■ Text for analysis
################

On October 5th, Minister Mendicino finally announced the plans to open the Parents and Grandparents Program (PGP) for 2020. The PGP is a program where Canadians or Permanent Residents can sponsor parents and grandparents to become permanent residents. In 2019, the online application opened up on January 28, 2019 and the annual limit was reached within 11 minutes. Although 27,000 applications were received, only 20,000 were selected. The system was highly criticized by applicants as it offered only a small window to complete the application and also having to refresh as the online system was very slow.
For 2020, Minister Mendicino announced that Canadians and permanent residents who wish to sponsor their parents or grandparents, must again, submit an interest to sponsor form online; however, instead of providing one-day to submit, this time applications will be accepted over a 3-week period, from October 13, 2020, at 12 p.m. EDT until 12 p.m. EST on November 3, 2020. Once this window closes, potential sponsors will be randomly selected by Immigration, Refugees, and Citizenship Canada (IRCC) and will receive an invitation to submit an application, within 60 days.
A maximum of 10,000 applications will be accepted for processing as part of the 2020 PGP intake, a decrease of 10,000 from 2019. In 2021, IRCC plans to accept a total of 30,000 new applications. With the COVID-19 pandemic, many families have been separated because of travel restrictions, and many immigration programs were halted to deal with this, including the PGP program, which was delayed and supposed to be rolled out earlier this year. This has caused a serious delay and significant backlog for many familial sponsorship applications.
There have been three recent announcements by IRCC to support its family reunification initiatives. First, on October 2nd, Canada announced that they will be relaxing travel restrictions for extended family members, including longtime couples (over 1 year), children of Canadian or Permanent Residents who are over 22 (not dependents), grandchildren, siblings, and grandparents. In addition, under compassionate grounds, foreign nationals with dying relatives, attending a funeral, or to care for a critically ill relative. Second, IRCC announced in late September that they will process 6000 spousal sponsorship applications between October through December which will lead to 49,000 family sponsorship decisions by the end of the year. Third, a temporary policy has been issued that Canadian/Permanent Residents sponsors do not have to make 30% more than the minimum necessary income plus 30% to be able to sponsor a family member. They can also use their regular unemployment insurance benefits to qualify.
With the relaxation in travel restrictions, it is seemingly possible that many families will soon be reunited, despite the pandemic.

################

■ Provided information
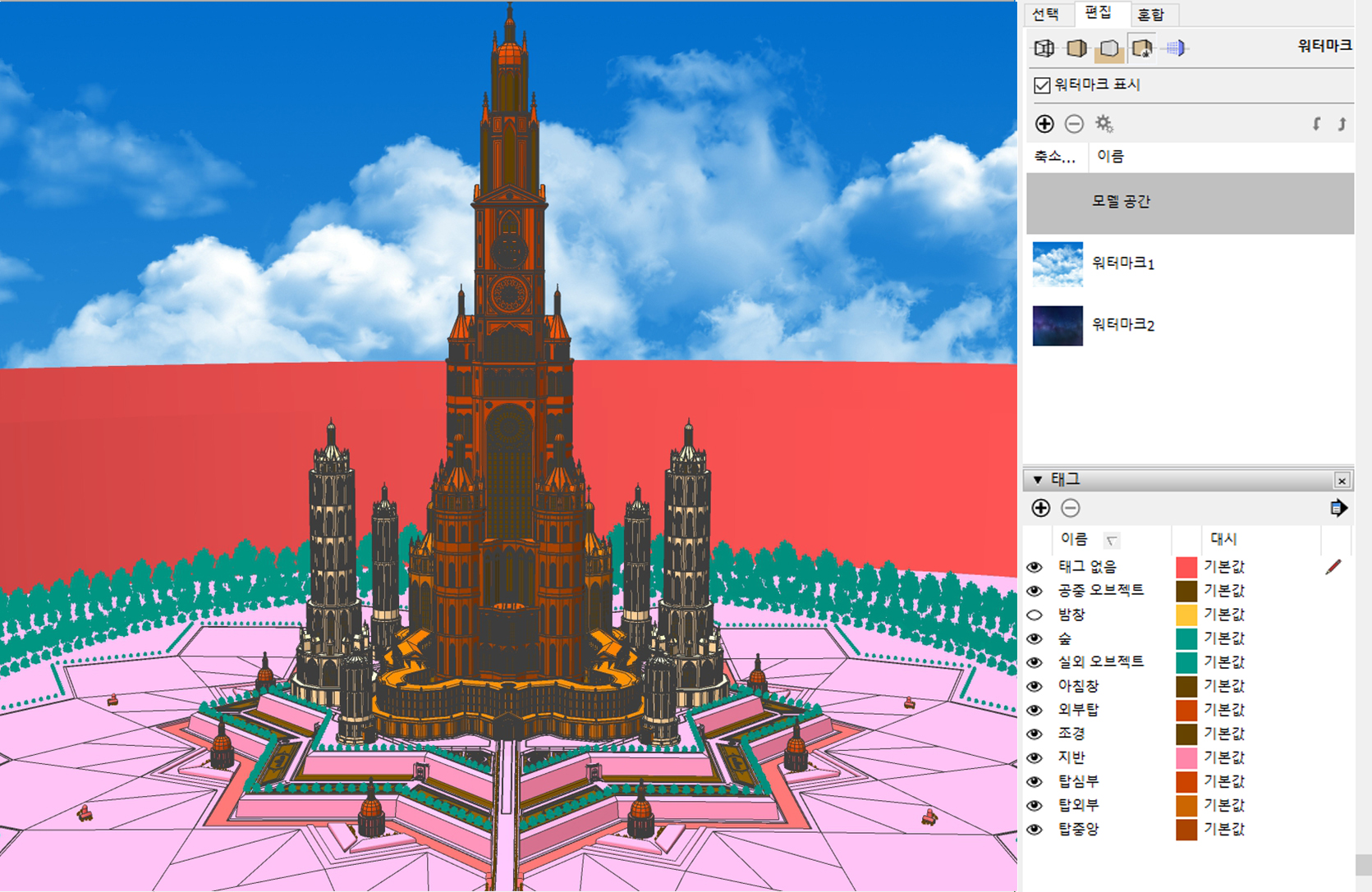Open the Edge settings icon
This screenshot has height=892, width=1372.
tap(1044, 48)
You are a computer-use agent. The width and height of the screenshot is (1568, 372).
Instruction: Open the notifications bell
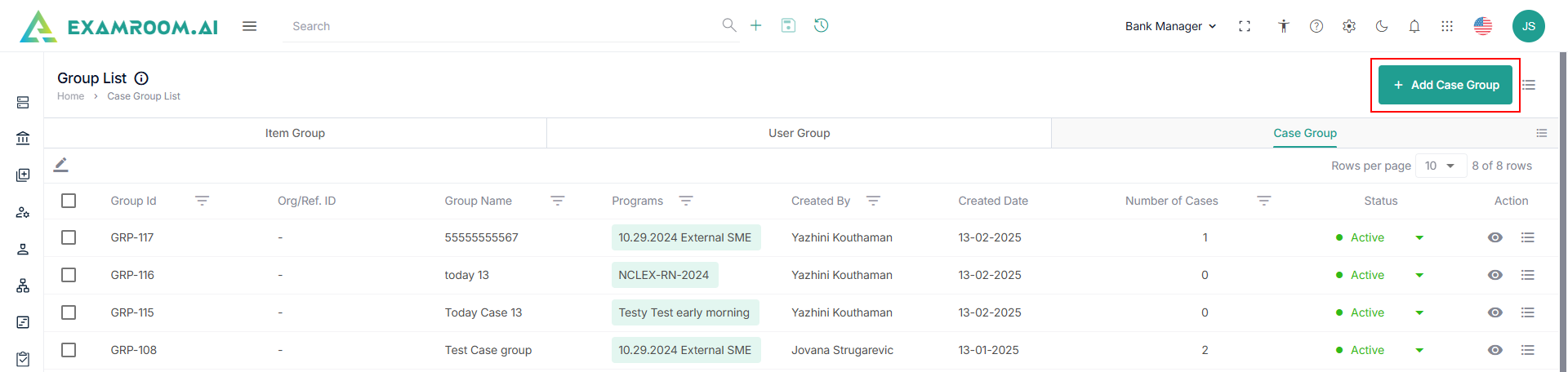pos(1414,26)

################

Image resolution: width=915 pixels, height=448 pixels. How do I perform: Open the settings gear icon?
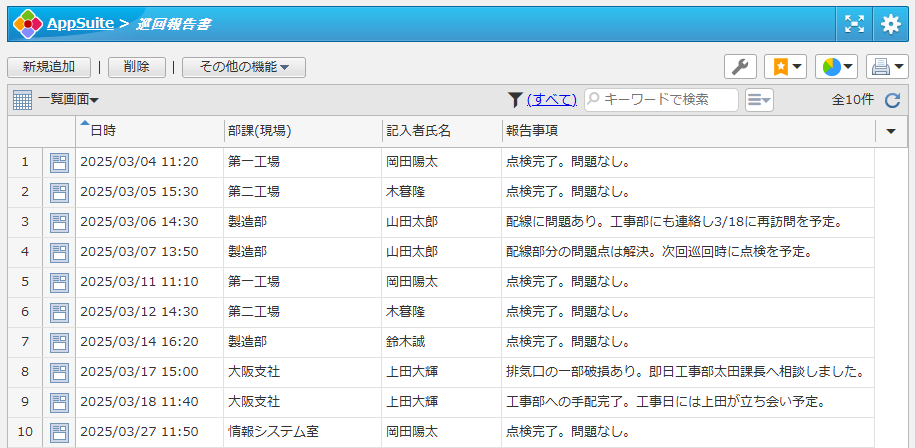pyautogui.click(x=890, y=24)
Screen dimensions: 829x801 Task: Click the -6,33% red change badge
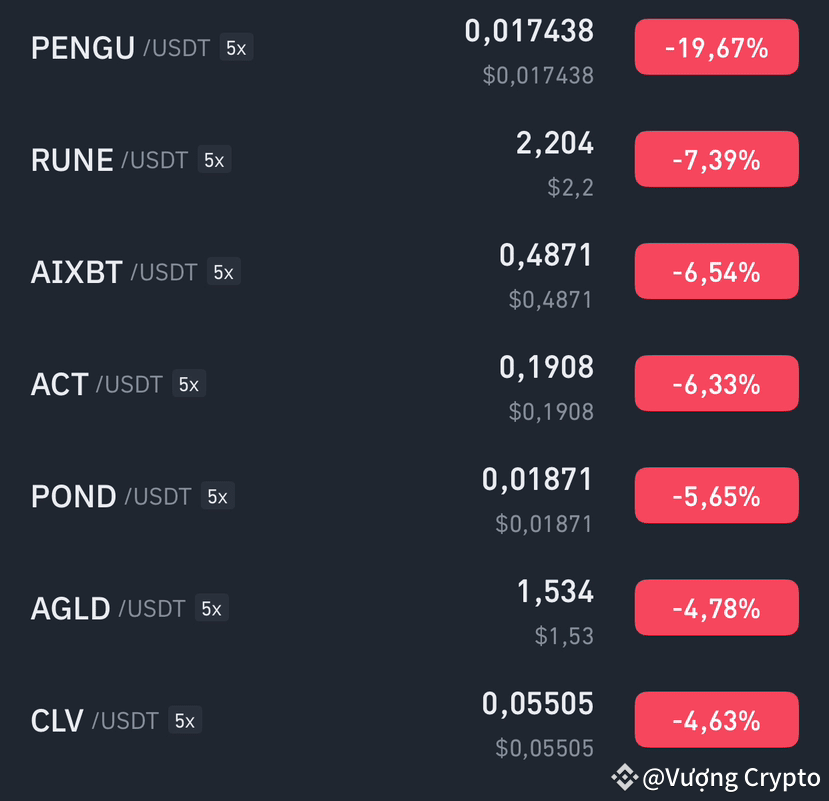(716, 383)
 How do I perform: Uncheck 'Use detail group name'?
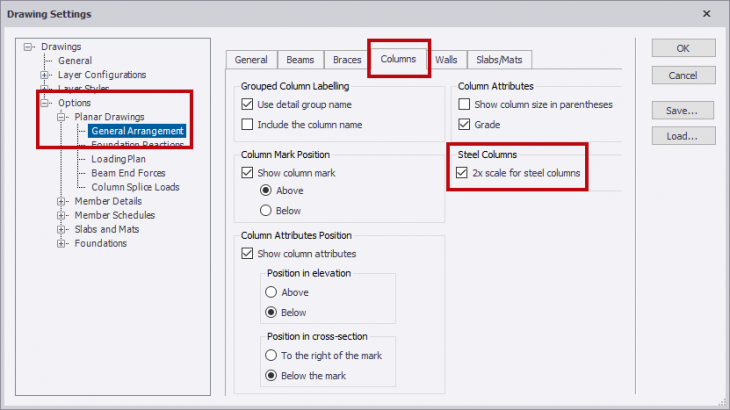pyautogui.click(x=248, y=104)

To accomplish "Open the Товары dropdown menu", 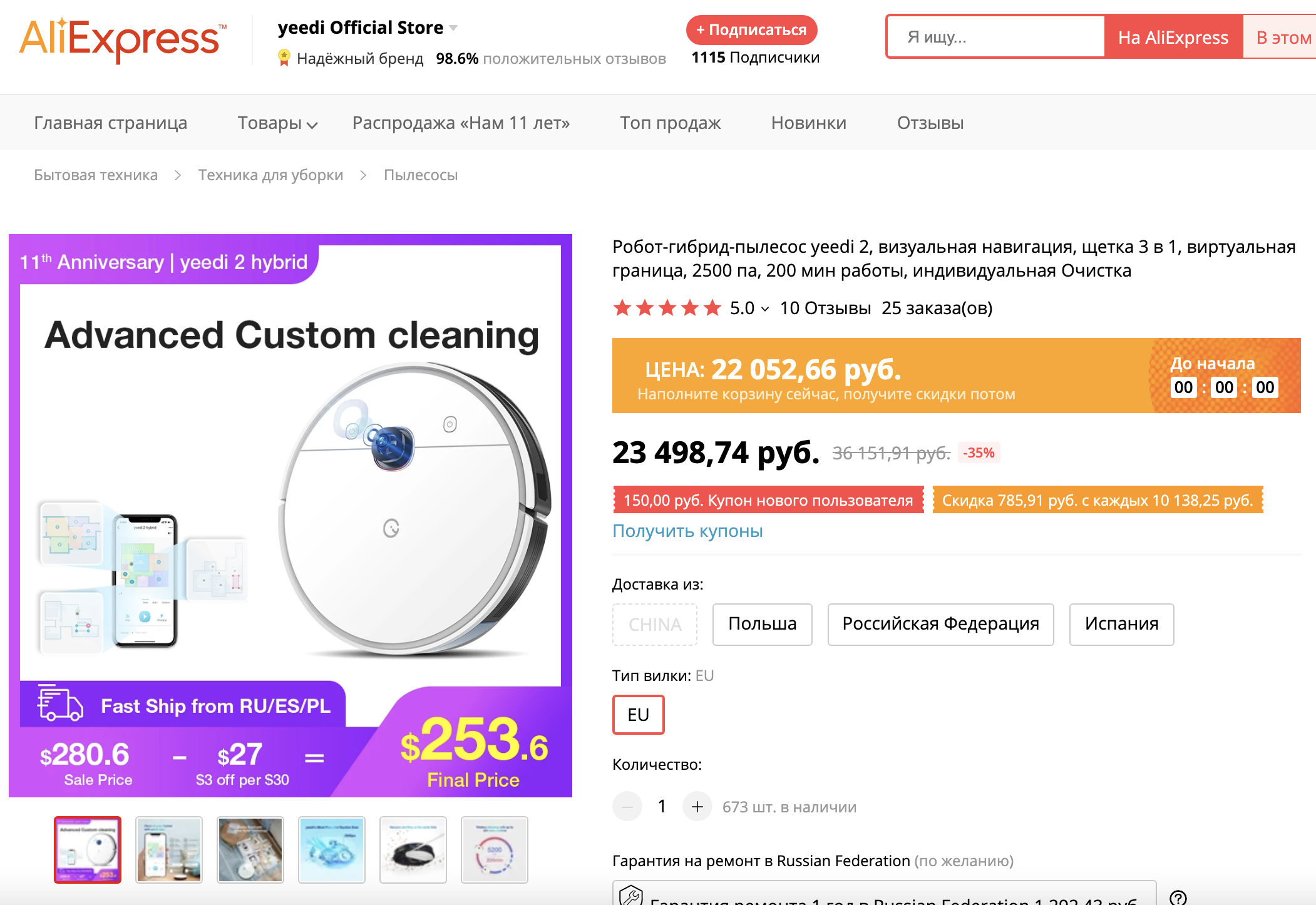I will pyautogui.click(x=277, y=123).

################

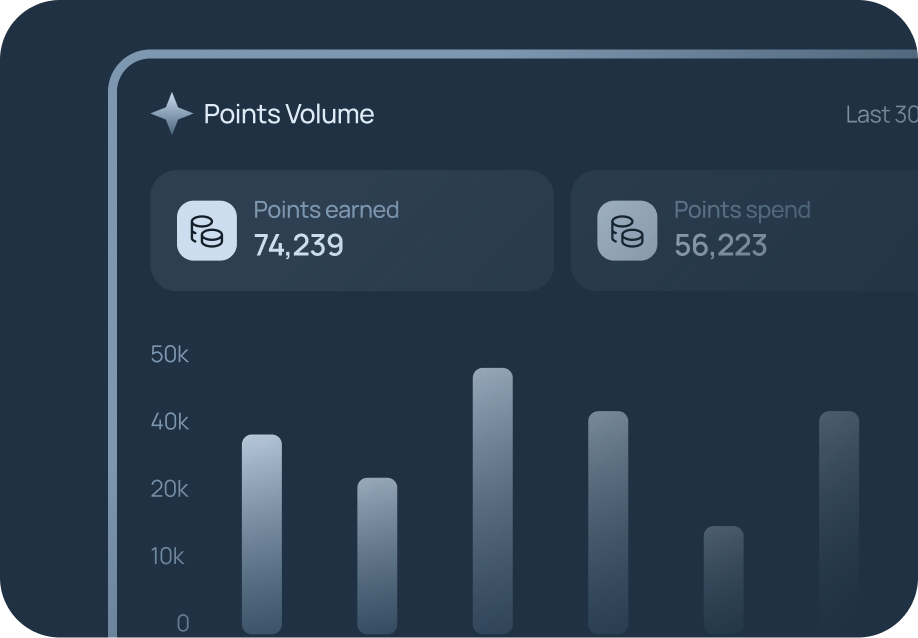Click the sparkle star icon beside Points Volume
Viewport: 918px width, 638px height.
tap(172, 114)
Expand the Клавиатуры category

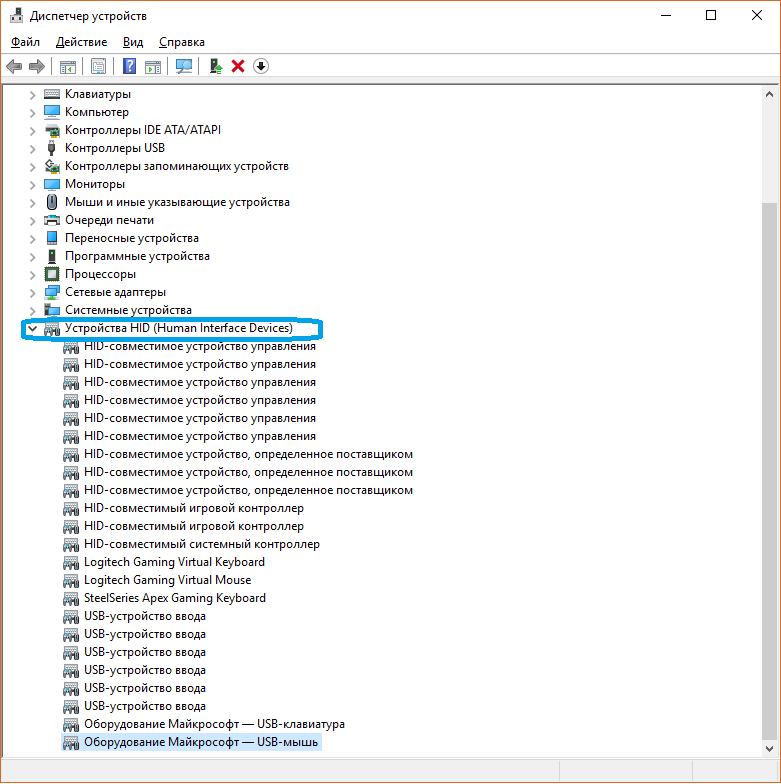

################

■ Try it
Reproduce the part of the text on the Parents and Grandparents Program that begins with "For 2020, Minister" and ends after "within 60 days.".

■ Task result
For 2020, Minister Mendicino announced that Canadians and permanent residents who wish to sponsor their parents or grandparents, must again, submit an interest to sponsor form online; however, instead of providing one-day to submit, this time applications will be accepted over a 3-week period, from October 13, 2020, at 12 p.m. EDT until 12 p.m. EST on November 3, 2020. Once this window closes, potential sponsors will be randomly selected by Immigration, Refugees, and Citizenship Canada (IRCC) and will receive an invitation to submit an application, within 60 days.